> SCOPO DELL'ESERCIZIO
Ricopia parola per parola il tratto della discussione su Hakimi all'Inter che va da "Giocatore perfetto per" fino a "suo reale valore." compreso.

> ESTRATTO DEL TESTO
# Hakimi all'Inter per 40 mln. E' fatta.



## admin (26 Giugno 2020)

Ultim'ora Sky: Hakimi all'Inter, affare in chiusura. Al Real Madrid andranno 40 milioni di euro. Restano solo pochi dettagli da sistemare.

Sempre Sky: 40 mln più 5 di bonus.


----------



## admin (26 Giugno 2020)

Admin ha scritto:


> Ultim'ora Sky: Hakimi all'Inter, affare in chiusura. Al Real Madrid andranno 40 milioni di euro. Restano solo pochi dettagli da sistemare.



Gran colpo, purtroppo. Almeno sulla carta.


----------



## Mic (26 Giugno 2020)

Giocatore perfetto per conte e ad un prezzo accettabile


----------



## MrPeppez (26 Giugno 2020)

Che colpo (dopo Tonali).

Pagato meno del suo reale valore.

Inter intelligente che va a comprare top player da squadre obbligate a vendere.

E noi speriamo nei riscatti di Ibra e Kjaer.

Grazie Gazidis.


----------



## kipstar (26 Giugno 2020)

bel giocatore.
complimenti.


----------



## goleador 70 (26 Giugno 2020)

Admin ha scritto:


> Ultim'ora Sky: Hakimi all'Inter, affare in chiusura. Al Real Madrid andranno 40 milioni di euro. Restano solo pochi dettagli da sistemare.



Mi sono perso un pezzo
Ma non è del Dortmund?


----------



## Le Grand Milan (26 Giugno 2020)

goleador 70 ha scritto:


> Mi sono perso un pezzo
> Ma non è del Dortmund?



No. Infatti, il suo cartellino appartiene al Real. E stato in prestito al Dortmund per 2 anni.


----------



## Molenko (26 Giugno 2020)

Acquisto fantastico. Rosico molto.


----------



## goleador 70 (26 Giugno 2020)

Le Grand Milan ha scritto:


> No. Infatti, il suo cartellino appatriene al Real. E stato in prestito al Dortmund per 2 anni.

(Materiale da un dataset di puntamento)
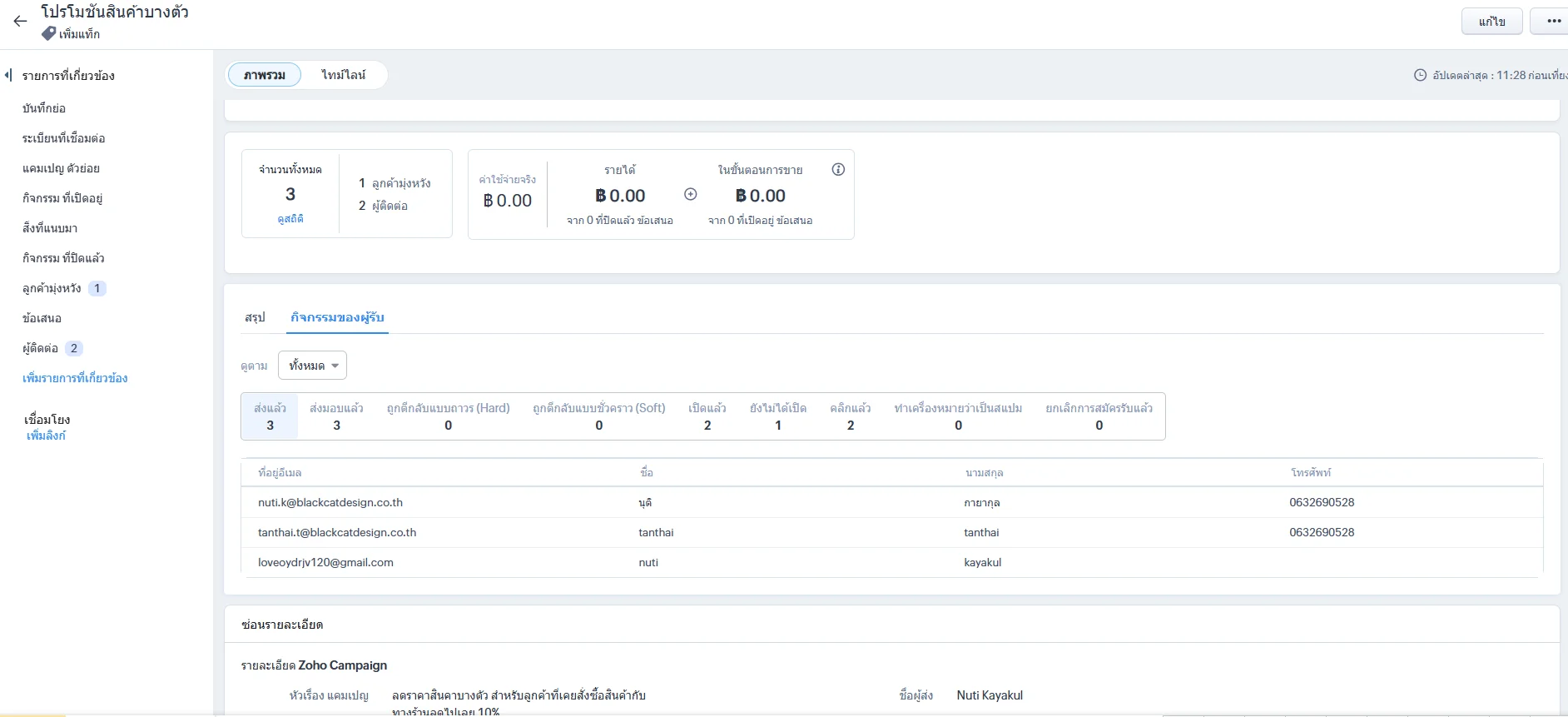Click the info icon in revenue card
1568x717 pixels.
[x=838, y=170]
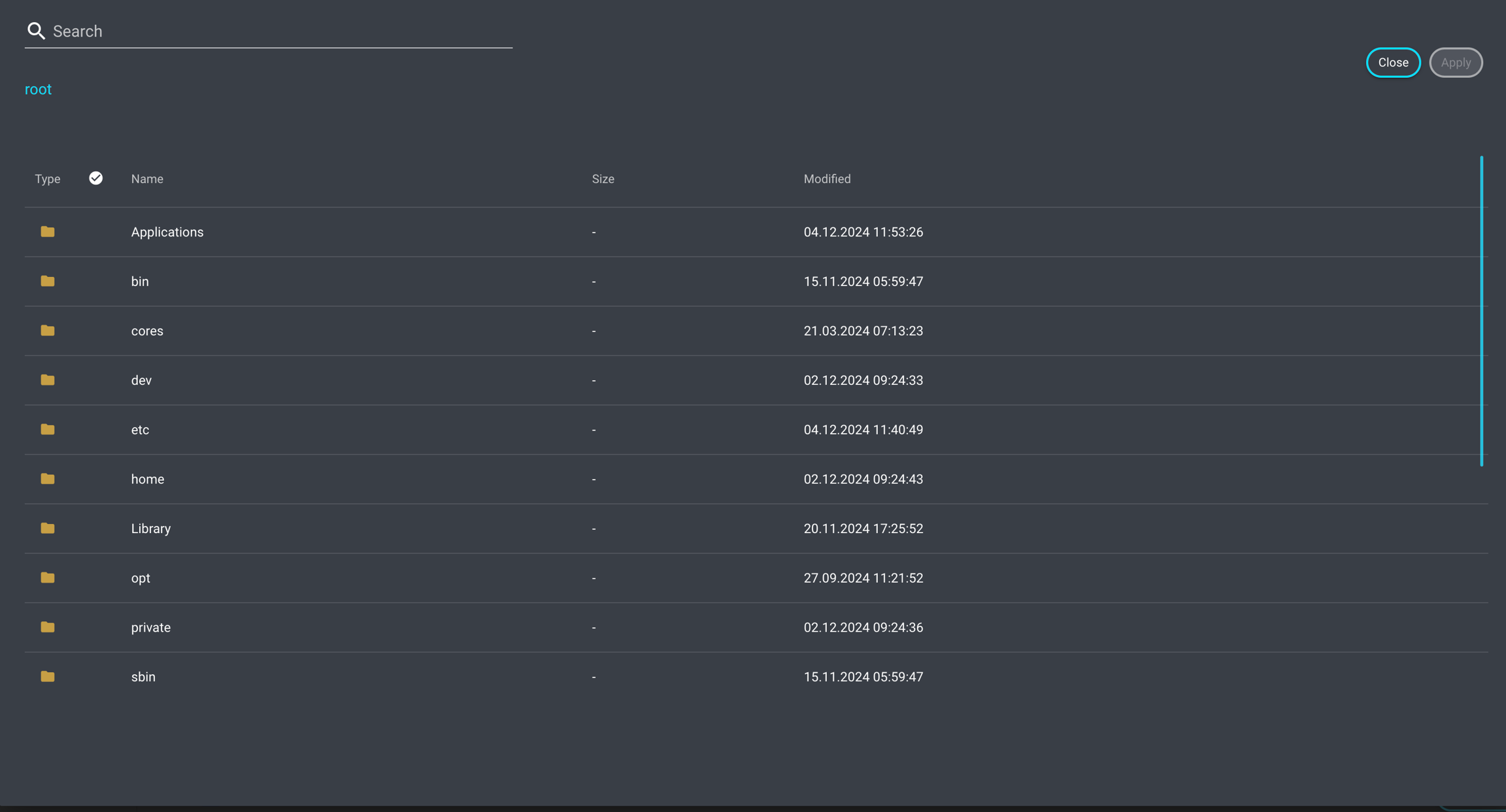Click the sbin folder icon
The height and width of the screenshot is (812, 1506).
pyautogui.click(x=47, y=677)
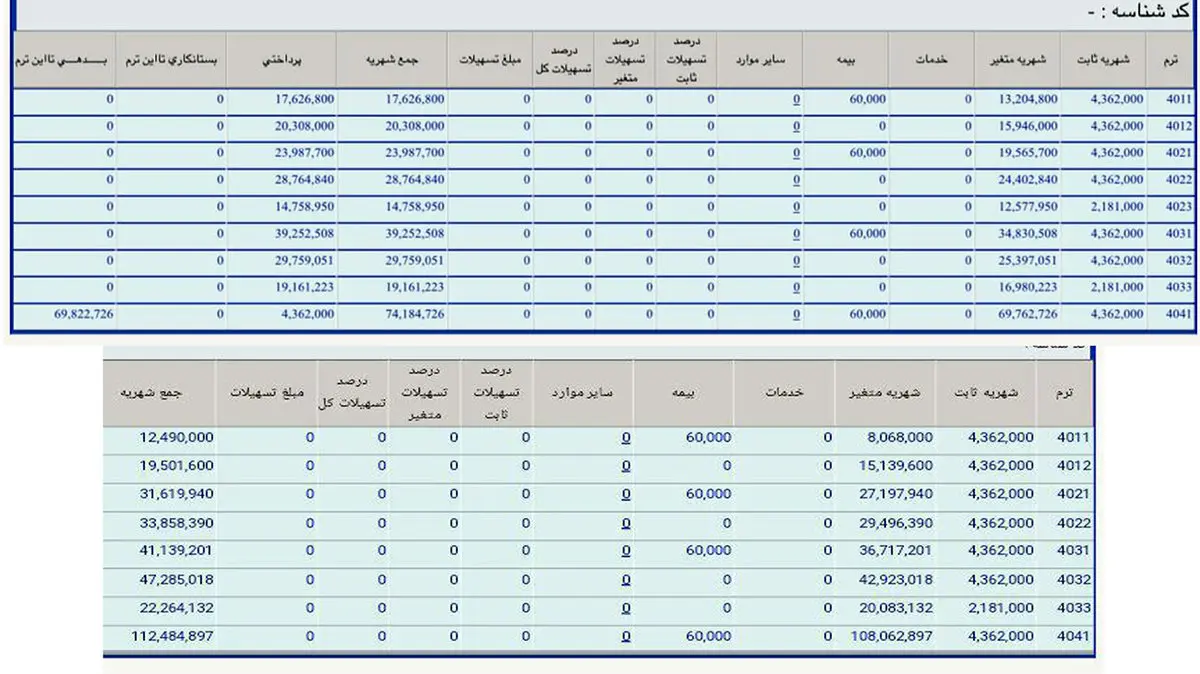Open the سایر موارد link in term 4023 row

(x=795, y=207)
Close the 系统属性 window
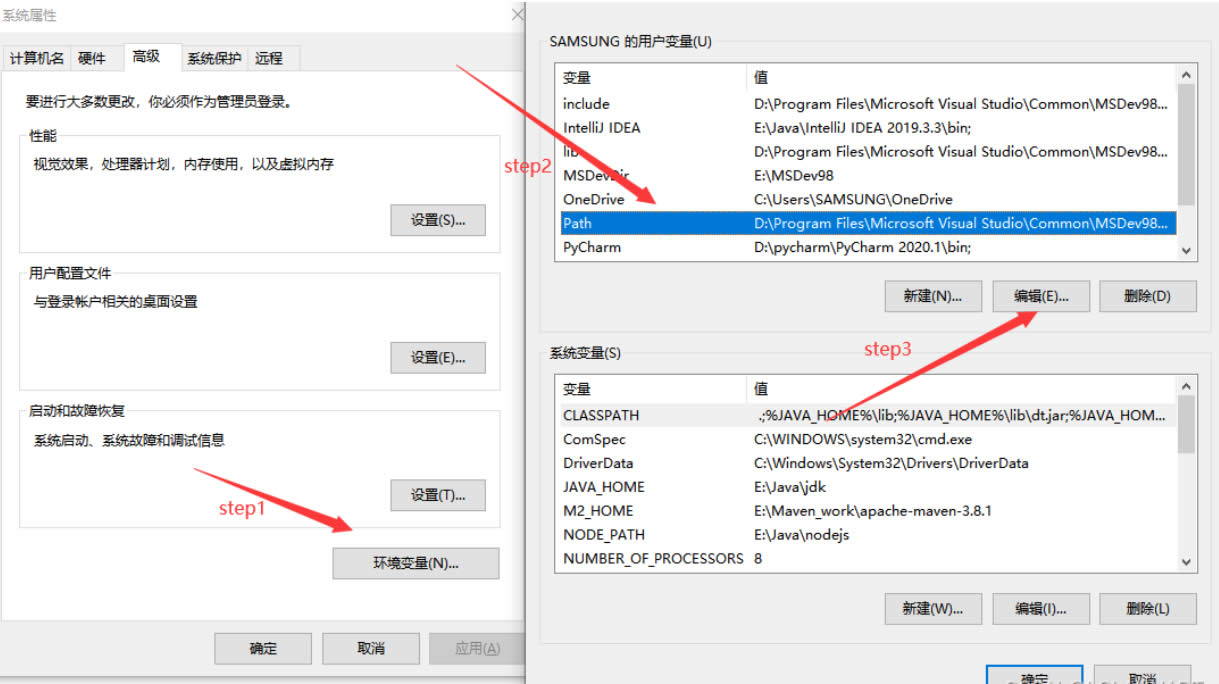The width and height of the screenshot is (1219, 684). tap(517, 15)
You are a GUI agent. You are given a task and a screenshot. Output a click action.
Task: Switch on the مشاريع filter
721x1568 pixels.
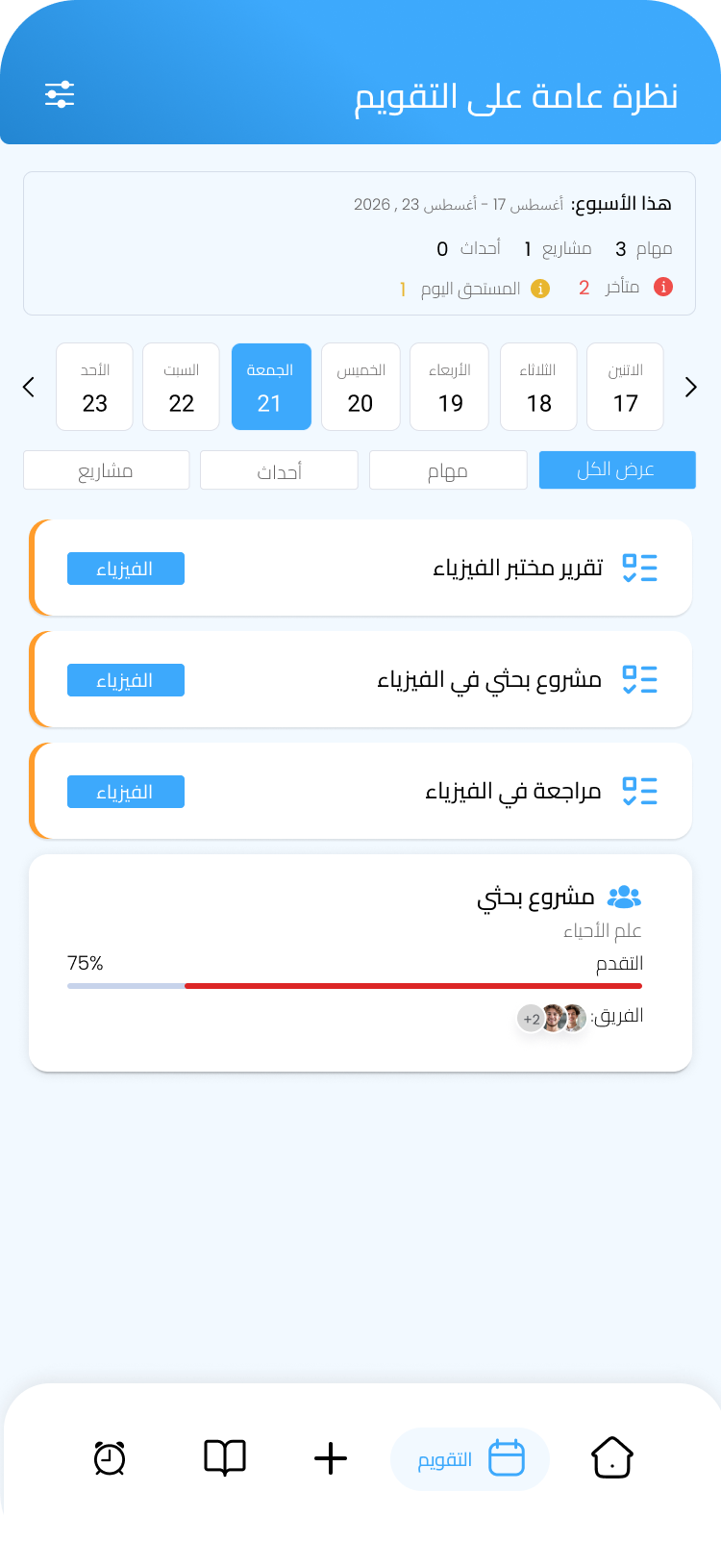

> RISPOSTA
Giocatore perfetto per conte e ad un prezzo accettabile


----------



## MrPeppez (26 Giugno 2020)

Che colpo (dopo Tonali).

Pagato meno del suo reale valore.